* **DOCUMENT EXTRACT**:
——————

Thursday, August 8, 2013

Unloveable

I have a hundred arguments for why I'm unloveable. I can list my flaws and my mistakes--going back decades--more easily than I can list what I had for breakfast. When I'm sad or hurt or anxious, I settle into my own particular groove, a chorus my best friends know all too well:  If anyone knew the real me, the me who isn't trying to be what other people want, then no one--absolutely no one--would love me. And I'm talking all kinds of love here: familial, friendly, romantic. This is the voice I hear in my worst moments, the faux-logical voice that makes complete sense and comes to this conclusion despite everything I have read, thought, felt, heard, and tried to be.

On most of the bad days, I wish my miserable, pathetic inner voice said something else--anything else.

At a drive-in movie this summer, the fireflies speaking in light over the surrounding cornfields, I cried during the intermission. This was not a crying movie: it was The Lone Ranger, the reboot with Johnny Depp and that other guy. But I had stuff going on in my life, like we all do, and in my case it was stuff that involved a lot of uncertainty and change. I stood leaning against the car with an old friend who had already put up with a lot of my crying and worrying the previous month, and I couldn't stop the damn tears, and I told him I realized, finally, that despite years of thinking I was a fairly balanced, fairly confident person, I really, truly feared that no one could ever love the real me.

"Welcome to being human," he said, and he let me get tears and snot on his t-shirt, and then he said something that made me laugh, and then we watched the 2nd half of the movie.

In her book The Gifts of Imperfection, Brene Brown says some pretty scary stuff. Here's the scariest: "We can only belong when we offer our most authentic selves and when we're embraced for who we are." WHAT? This seems to confirm my worst fears, to reinforce what my high school self knew in her core: I will never belong. Outsider forever. Get used to it, geeky girl who likes to read.

——————

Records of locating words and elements
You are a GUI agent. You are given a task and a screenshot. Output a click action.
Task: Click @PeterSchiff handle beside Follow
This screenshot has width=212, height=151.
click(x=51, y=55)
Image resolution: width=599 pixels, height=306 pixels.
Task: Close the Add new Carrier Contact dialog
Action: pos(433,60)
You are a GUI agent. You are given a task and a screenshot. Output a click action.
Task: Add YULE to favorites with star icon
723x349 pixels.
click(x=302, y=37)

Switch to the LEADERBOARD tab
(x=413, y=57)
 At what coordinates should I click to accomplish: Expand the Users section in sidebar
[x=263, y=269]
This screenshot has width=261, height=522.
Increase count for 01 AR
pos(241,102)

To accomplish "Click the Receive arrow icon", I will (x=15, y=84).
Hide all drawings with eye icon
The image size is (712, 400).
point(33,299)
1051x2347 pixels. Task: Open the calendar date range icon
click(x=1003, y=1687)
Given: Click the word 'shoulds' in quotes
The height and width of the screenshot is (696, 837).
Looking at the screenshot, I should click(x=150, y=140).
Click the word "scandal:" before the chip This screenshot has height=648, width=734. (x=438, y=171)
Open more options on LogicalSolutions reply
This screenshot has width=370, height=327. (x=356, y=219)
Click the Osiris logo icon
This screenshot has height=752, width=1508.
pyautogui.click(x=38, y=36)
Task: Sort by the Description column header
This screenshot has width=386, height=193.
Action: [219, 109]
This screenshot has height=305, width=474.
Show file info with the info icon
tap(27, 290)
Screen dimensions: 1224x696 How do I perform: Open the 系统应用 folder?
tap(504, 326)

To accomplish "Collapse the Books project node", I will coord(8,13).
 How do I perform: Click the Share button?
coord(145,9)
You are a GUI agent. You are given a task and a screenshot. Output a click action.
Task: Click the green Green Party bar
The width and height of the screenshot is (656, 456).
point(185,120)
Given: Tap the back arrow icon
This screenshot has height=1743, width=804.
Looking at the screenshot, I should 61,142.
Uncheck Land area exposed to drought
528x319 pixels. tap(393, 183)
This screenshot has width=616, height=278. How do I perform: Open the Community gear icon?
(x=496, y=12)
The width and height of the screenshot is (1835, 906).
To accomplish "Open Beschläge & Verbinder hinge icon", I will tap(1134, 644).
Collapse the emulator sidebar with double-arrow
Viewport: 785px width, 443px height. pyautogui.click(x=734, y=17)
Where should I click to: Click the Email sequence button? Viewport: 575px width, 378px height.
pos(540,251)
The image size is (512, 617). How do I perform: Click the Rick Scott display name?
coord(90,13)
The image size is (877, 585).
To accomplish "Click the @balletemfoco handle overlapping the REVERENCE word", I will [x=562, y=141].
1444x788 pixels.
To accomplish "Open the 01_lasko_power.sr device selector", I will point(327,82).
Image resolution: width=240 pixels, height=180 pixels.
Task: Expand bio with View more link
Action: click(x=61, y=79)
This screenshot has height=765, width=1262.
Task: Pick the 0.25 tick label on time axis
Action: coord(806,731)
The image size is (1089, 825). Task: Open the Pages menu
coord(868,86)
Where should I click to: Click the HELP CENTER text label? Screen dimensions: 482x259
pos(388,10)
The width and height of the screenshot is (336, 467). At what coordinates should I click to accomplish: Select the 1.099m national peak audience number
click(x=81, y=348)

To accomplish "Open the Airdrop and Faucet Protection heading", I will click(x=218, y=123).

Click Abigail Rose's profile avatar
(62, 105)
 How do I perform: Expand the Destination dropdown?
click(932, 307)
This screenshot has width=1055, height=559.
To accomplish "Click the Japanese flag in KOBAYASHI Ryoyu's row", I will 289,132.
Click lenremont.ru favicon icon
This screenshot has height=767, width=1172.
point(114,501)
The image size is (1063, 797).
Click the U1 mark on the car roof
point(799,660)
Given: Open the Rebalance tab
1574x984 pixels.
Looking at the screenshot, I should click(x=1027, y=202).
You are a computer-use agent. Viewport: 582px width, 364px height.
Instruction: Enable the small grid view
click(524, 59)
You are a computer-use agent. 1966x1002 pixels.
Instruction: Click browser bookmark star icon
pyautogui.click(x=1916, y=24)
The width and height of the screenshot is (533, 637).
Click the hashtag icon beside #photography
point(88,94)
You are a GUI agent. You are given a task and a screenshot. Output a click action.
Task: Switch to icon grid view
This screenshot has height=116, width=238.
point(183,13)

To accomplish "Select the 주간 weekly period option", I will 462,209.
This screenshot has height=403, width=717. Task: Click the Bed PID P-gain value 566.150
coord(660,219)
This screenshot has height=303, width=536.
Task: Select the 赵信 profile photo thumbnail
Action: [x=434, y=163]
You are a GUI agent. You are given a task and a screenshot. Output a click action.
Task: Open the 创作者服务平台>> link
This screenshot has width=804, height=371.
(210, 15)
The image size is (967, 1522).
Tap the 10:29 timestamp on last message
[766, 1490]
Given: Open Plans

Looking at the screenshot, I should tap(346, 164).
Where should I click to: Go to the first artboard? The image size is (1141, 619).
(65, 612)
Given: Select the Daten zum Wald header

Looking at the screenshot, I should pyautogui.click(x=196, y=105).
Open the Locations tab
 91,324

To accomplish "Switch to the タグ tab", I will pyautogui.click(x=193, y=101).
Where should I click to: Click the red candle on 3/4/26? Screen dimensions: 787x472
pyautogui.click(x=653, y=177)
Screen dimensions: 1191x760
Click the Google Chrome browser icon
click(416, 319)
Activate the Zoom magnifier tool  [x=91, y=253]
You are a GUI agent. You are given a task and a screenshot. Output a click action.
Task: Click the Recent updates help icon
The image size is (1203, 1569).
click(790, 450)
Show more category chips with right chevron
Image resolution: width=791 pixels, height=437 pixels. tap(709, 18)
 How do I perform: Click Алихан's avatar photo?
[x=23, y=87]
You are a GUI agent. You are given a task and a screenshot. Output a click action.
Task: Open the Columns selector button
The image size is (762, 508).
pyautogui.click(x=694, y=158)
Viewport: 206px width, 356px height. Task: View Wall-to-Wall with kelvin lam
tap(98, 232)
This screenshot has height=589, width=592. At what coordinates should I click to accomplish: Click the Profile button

——————

* **DIRECTIONS**:
(A) Which book does the blog post quote?
(B) Please extract the blog post's text from "I have a hundred" up to and including "tried to be.".

* **RESULTS FOR EACH TASK**:
(A) The Gifts of Imperfection by Brene Brown.

(B)
I have a hundred arguments for why I'm unloveable. I can list my flaws and my mistakes--going back decades--more easily than I can list what I had for breakfast. When I'm sad or hurt or anxious, I settle into my own particular groove, a chorus my best friends know all too well:  If anyone knew the real me, the me who isn't trying to be what other people want, then no one--absolutely no one--would love me. And I'm talking all kinds of love here: familial, friendly, romantic. This is the voice I hear in my worst moments, the faux-logical voice that makes complete sense and comes to this conclusion despite everything I have read, thought, felt, heard, and tried to be.